I can still vividly remember him telling me he'd come to New Zealand because at the Rhino and Lion Nature Reserve in South Africa he was only involved in the cubs' creche. What he really wanted to do was to be involved with the big cats' whole life process. That's exactly what Craig had offered him when he visited South Africa. Dalu gladly took it with both hands.
Dalu initially lived alone onsite at Zion in a shabby 15sq m cottage, a stone's throw away from Abu, the royal white male tiger who was as big as your average three-seater couch.
The first room you walked into in Dalu's cottage was the kitchen/living room with a sink, fridge, small table and chairs. His other room was a tiny bedroom - more a bed than a room.
At certain times during the year, on the floor of this cottage, many a still-blind young cub, would crawl around crying for milk.
The life of a TV big-cat handler like Dalu, in a small family-run team, is not as glamorous as it first sounds. You basically have to do everything your local farmer does - get up at all hours, kill, blood and chop up old livestock, move heavy loads and collect barrow loads of animal dung.
Because it's been much publicised, you won't be surprised to know that at this particular time Zion was worse than Coronation Street.
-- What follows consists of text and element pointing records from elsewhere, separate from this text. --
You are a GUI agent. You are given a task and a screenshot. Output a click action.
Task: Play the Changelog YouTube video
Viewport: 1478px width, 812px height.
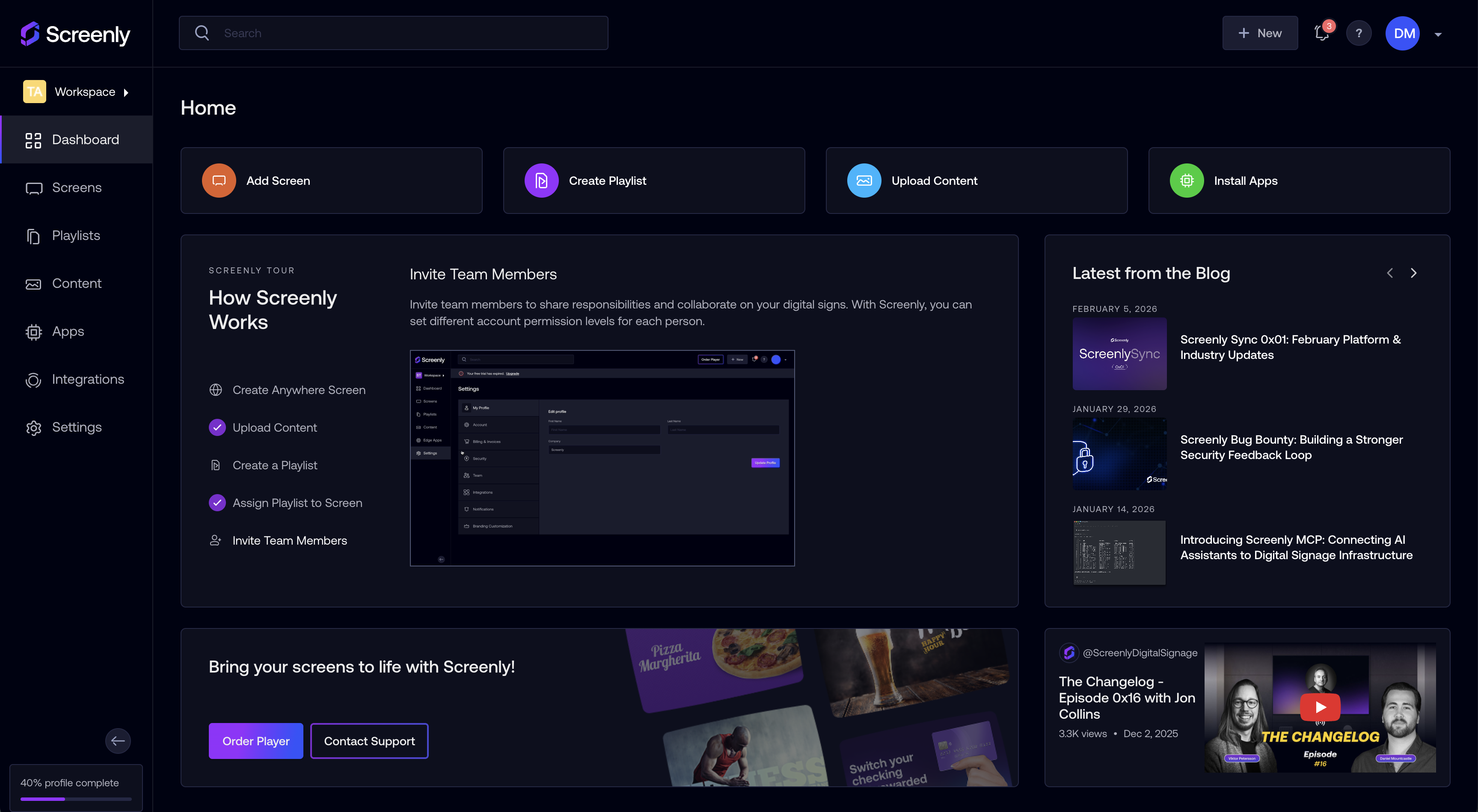1320,707
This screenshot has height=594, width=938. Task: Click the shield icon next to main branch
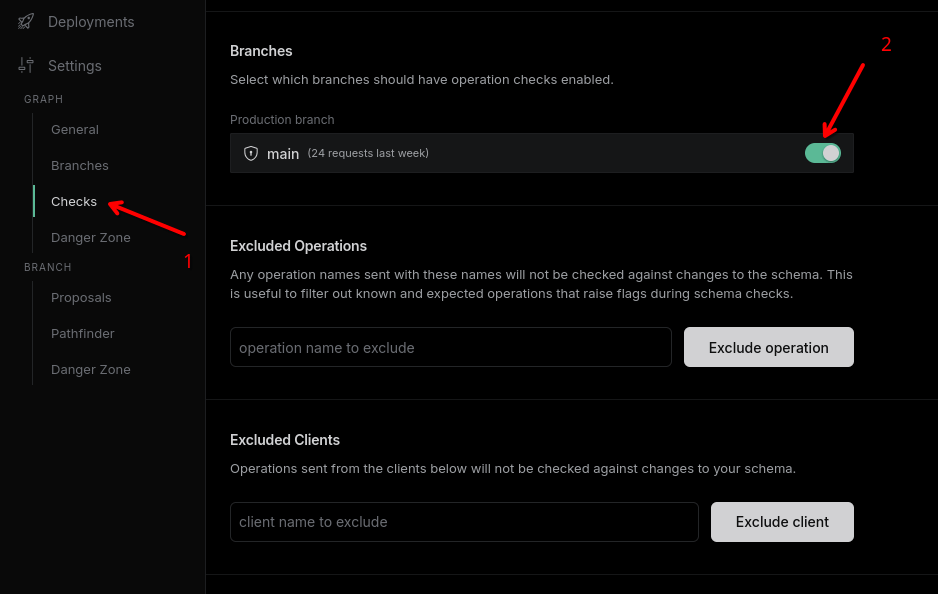point(251,153)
Craig's relationship with his mum was pretty fractured. All this ongoing drama meant that apart from the odd helping hand, the 24/7 management of chores that kept the big cats happy, was pretty much left to Dalu.
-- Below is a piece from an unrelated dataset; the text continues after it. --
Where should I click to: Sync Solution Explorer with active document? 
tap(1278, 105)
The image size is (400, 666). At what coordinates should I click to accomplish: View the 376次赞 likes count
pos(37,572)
Most days Dalu would go about his business, going into enclosures, putting his life on the line for the Busch family and in my humble opinion, neither being fully appreciated nor probably paid much more than your average shoe salesman.
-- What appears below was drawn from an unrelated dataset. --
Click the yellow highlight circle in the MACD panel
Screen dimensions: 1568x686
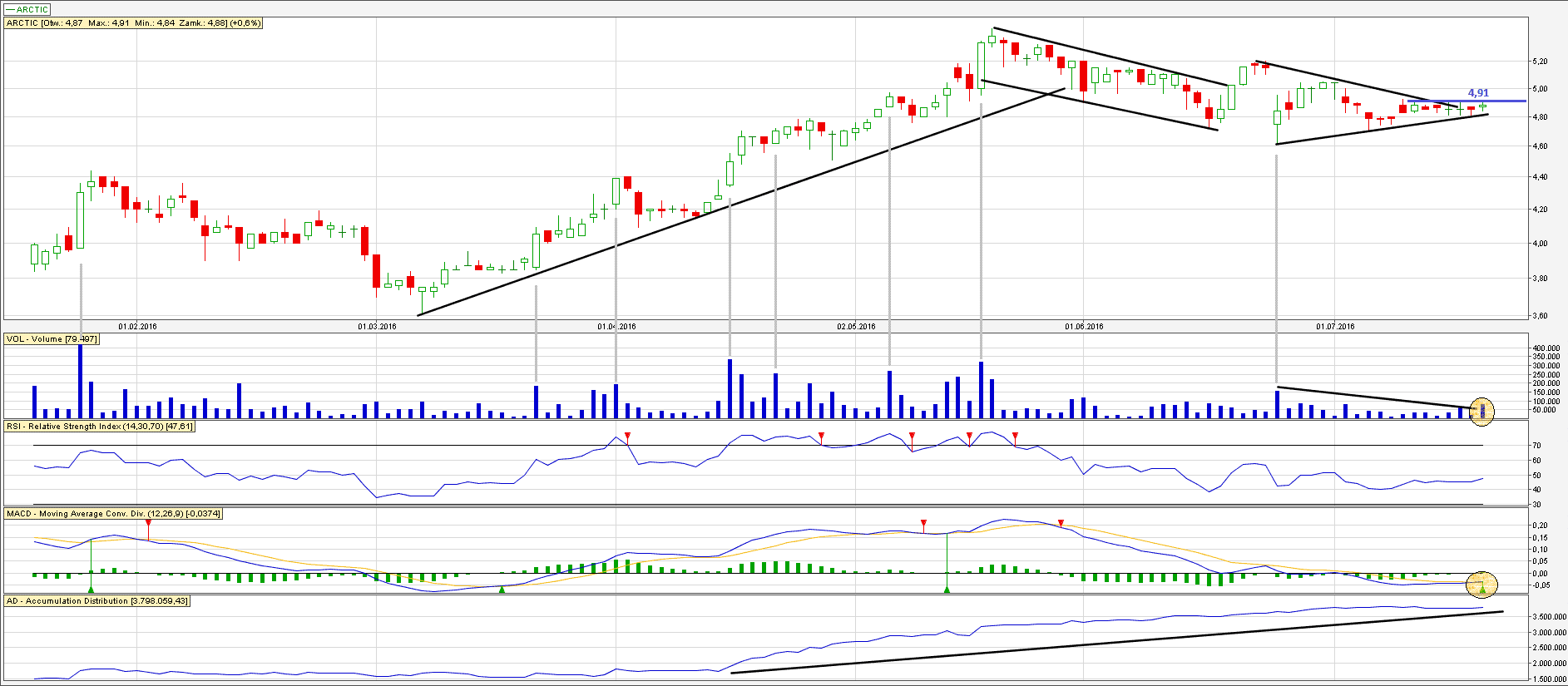tap(1481, 585)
But, here's the strange thing. Despite all this, and even considering he had little time for his beloved golf, Dalu seemed to be a happy chappy.
Here he was, a "20-something"-year-old man basically in charge of his own lion and tiger park.
He had raised several of the cats himself from infanthood, particularly those in the white lion pride which came to Zion from his old park in South Africa. He connected with them as if they were his own children.
The only way he was ever going to be separated from them was if you dragged him out in a wooden box.
And so, sadly, a few days ago that's exactly what happened.
But, from my humble and limited experience, it could and should have been easily avoided.
So, although I admire and respect Craig's ability to build a business and create from scratch a "safe haven for endangered big cats", and although I love and appreciate Patricia's friendship, kindness towards me and her deep spirituality, I'm angry at them. Very angry!
I feel sorry for Dalu's partner, Sharon. But even more than that I feel for his mum and dad back in Africa. After all, their boy was only young. They trusted Zion to take care of him. And he died in a foreign country. A country that (to my knowledge) they are yet to visit.
I hope that Zion and those gorgeous big cats are in the future managed by someone else and I hope all the Zion cats get to live out their days. To hear that they may be destroyed would be an absolute tragedy. This is Dalu's family we're talking about here. It would be the last thing he'd want.